Geschichte

Die in Frankfurt-Sachsenhausen gelegene Mühlbergschule wurde bereits am 01.04.1906 als simultane Bürgerschule eröffnet. Es geschichte11gab damals 16 Klassen, in denen die Mädchen und Jungen allerdings getrennt mit jeweils 45 Schülern unterrichtet wurden. 1932 drohte der Mühlbergschule aufgrund von Sparmaßnahmen und rückläufigen Schülerzahlen die Auflösung. Dies brachte engagierte Eltern auf den Plan, die sich mit zahlreichen Schreiben an den Magistrat der Stadt Frankfurt wendeten  dessen ungeachtet wurde die Schule zum Ende des Schuljahres 1931/32 geschlossen.


In den folgenden Jahren wurde das Schulgebäude vom Friseur- und Schneiderhandwerk als ‑Berufsschule für das Frauengewerbe genutzt. Künstler des Städelschen Kunstinstituts richteten sich in den drei Räumen des Dachgeschosses Werkstätten ein.

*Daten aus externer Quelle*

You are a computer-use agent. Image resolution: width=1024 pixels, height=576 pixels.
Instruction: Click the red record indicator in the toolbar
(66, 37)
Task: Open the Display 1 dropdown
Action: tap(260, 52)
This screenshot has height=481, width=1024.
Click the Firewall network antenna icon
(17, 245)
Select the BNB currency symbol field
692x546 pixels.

Eltern wiesen jedoch immer wieder auf den für die Kinder unzumutbaren langen Schulweg zur Wallschule als nächstgelegene Schule hin, jedoch ohne Erfolg.


In den 50er Jahren wurden dann die Klassen 1 bis 4 der Willemerschule wegen Raummangels in die Mühlbergschule als Dependance ausgelagert. Erst zum Schuljahr 1961/62 wurde die Mühlbergschule als Volksschule unter Leitung von Heinrich Martin eigenständig.